==== TEXTO CITADO
16. 04. 2013
Muitos se recordarão, ainda que
vagamente, como eu, de uma narrativa de Eça de Queirós, que nos descreve uma
família escutando um dos seus membros lendo em voz alta as notícias relativas a
desastres e catástrofes relatadas pelo jornal. Nessas páginas de aguda perspicácia
mostra-nos o autor como as reacções e intensidade das comoções de cada um não
dependem da dimensão real da tragédia nem da profundidade do sofrimento alheio mas
sim da proximidade geográfica e do maior ou menor conhecimento que se tem das vítimas.
Assim, uma cheia diluviana que afogou centenas de milhares de chineses é encarada
com a maior das indiferenças, talvez um leve bocejo, enquanto o torcimento de
um tornozelo da vizinha provoca grande aflição e um enorme sobressalto.
Tão calejado e empedernido que estava,
e ainda estou (ou estamos?), pela torrencialidade quotidiana de calamidades noticiadas
por grandes meios de comunicação social, há uns anos atrás, morando eu no convento
de S. José, em Campo de Ourique - poiso e remanso de grandes Missionários
franciscanos, quando vinham recuperar forças, restabelecer a saúde e tratar de
assuntos úteis e necessários às Missões africanas -, rebentou mais uma das inúmeras
guerras, ou guerrilhas, a que a Guiné-Bissau nos acostumou. Confesso que não me
deu grande cuidado a não ser o de rezar pelas vítimas e também pela Paz – era,
tão só, ajuntado às orações usuais.
========
==== MATERIAL FORNECIDO
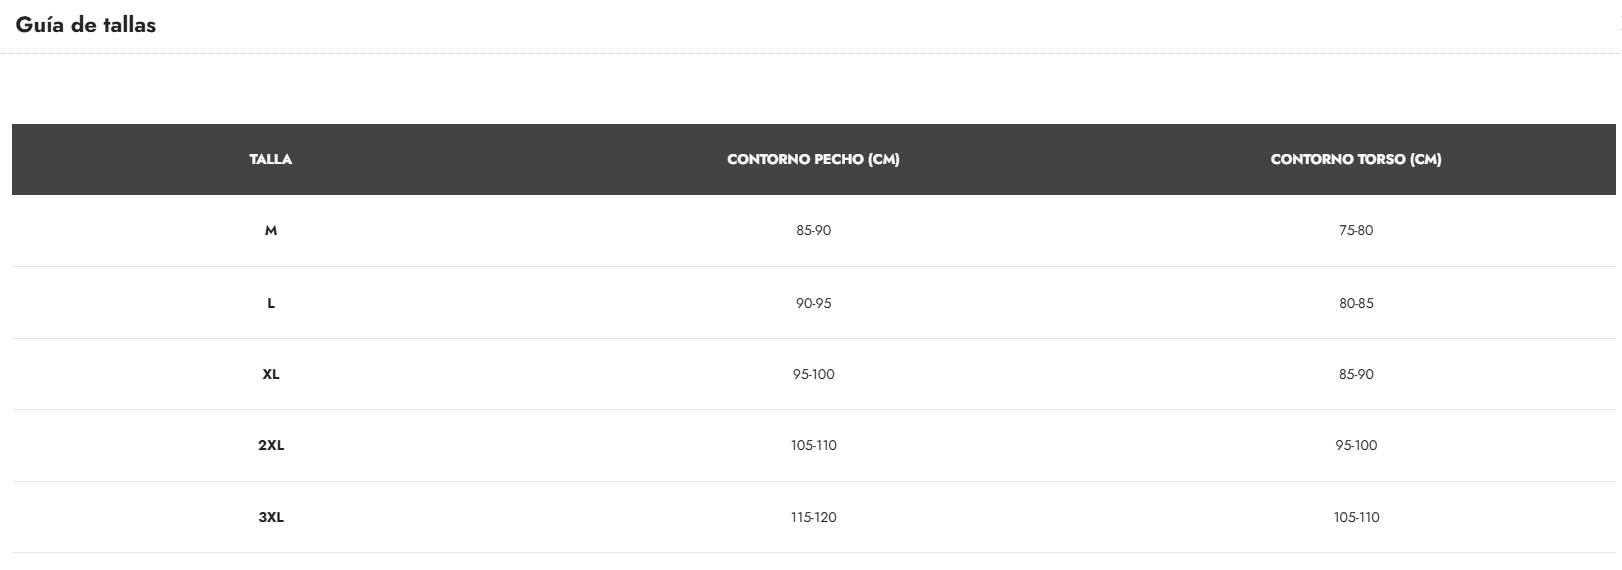
Task: Click the 105-110 torso value for 3XL
Action: click(x=1355, y=517)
========
EXERCÍCIO ESCRITO 1 -
Segundo o texto citado, qual é o motivo pelo qual, na narrativa de Eça de Queirós, a cheia que afogou centenas de milhares de chineses é recebida com indiferença e o tornozelo torcido da vizinha provoca grande aflição? Explique em uma a três frases.
EXERCÍCIO ESCRITO 2 -
Transcreva literalmente o trecho do texto citado que começa pelas palavras "Assim, uma cheia" e termina em "um enorme sobressalto.".

RESPOSTA CORRETA 1 -
As reações e a intensidade das comoções de cada um não dependem da dimensão real da tragédia nem da profundidade do sofrimento alheio. Dependem da proximidade geográfica e do maior ou menor conhecimento que se tem das vítimas.

RESPOSTA CORRETA 2 -
Assim, uma cheia diluviana que afogou centenas de milhares de chineses é encarada
com a maior das indiferenças, talvez um leve bocejo, enquanto o torcimento de
um tornozelo da vizinha provoca grande aflição e um enorme sobressalto.